There's been more conversation over at the Digital Music Weblog about Apple's insistence on keep downloads fixed at 99 cents. Grant had made the audacious proclamation that supply and demand doesn't apply to digital music. It's certainly an interesting stance, and I certainly think Apple should hold on to the stance, though not for economic reasons. But it still isn't really true.

If I'm selling a song on iTunes, it costs me no more to sell the 1001st song than it does the 1000th. Same goes for the 10,001st, 100,001st and millionth +1 copy. That's what I mean when I say that supply and demand doesn't apply. I didn't have to build a larger distribution network for my millionth sale than I did my 100th, and if I only sold 101 copies, I didn't lose money by building a larger distribution network than I already had. I never had to lose in the act of guessing how large an audience I could build. And furthermore, the cost of doing that a second time is no greater than the cost of the first time, nor is it burdened with the debts of my first try.
It is certainly true that the marginal cost of selling songs in the digital world is completely flat (let's assume for argument that it's >0, so that this line of thinking holds up). And normally, in a perfect competitive world, Price = Marginal Cost. So, if the MC is the same for all songs, then it may follow that Price would hold constant at the same level.

But there are two other factors still at work here. The first is monopoly. Copyright holders for music have a monopoly on the music they sell. There's no true free market as long as there is copyright. Otherwise, MC really does equal 0 in the digital realm (see Napster), and the price would drop to zero.

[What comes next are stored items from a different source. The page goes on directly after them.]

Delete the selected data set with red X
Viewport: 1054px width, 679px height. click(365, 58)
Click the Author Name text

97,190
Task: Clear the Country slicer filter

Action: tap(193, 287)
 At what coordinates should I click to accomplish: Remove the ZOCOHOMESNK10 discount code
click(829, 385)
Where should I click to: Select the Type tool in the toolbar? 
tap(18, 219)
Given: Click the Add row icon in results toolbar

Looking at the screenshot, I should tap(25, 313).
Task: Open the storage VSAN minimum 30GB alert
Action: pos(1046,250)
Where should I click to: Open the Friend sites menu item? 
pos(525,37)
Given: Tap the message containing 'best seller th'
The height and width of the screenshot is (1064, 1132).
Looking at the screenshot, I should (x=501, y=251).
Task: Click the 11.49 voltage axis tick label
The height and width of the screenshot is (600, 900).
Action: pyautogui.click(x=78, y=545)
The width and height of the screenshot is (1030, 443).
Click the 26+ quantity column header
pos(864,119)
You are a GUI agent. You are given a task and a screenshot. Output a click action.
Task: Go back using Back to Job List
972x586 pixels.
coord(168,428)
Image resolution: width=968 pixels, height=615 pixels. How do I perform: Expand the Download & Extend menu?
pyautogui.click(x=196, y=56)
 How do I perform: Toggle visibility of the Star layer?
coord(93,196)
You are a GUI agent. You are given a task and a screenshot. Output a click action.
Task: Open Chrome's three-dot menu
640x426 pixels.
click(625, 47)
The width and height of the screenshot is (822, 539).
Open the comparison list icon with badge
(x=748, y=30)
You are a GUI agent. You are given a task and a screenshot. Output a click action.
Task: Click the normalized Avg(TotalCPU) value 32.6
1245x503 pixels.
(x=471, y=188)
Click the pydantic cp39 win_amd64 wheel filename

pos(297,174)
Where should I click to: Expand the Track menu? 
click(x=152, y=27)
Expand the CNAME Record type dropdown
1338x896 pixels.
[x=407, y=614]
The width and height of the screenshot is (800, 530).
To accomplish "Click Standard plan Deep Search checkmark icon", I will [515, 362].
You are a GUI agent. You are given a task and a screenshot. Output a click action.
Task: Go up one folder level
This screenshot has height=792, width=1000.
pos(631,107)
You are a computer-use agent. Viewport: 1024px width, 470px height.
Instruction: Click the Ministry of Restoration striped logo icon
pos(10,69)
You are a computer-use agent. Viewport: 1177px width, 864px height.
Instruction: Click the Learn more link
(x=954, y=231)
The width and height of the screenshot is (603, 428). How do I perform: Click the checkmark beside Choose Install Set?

The other factor is Willingness To Pay. If Person A has a WTP for the new Christina Aguilera track of $3.00, and Person B would only pay $0.50, then the record company (or iTunes) would want to sell Person A 1 copy rather than a copy of each to us at $0.50. So as long as the demand curve has a normal shape, at least for a particular track, meaning that the price for different songs in a perfect market would vary, since it would be a fairly obvious assumption that demand for some songs would be greater than demand for another.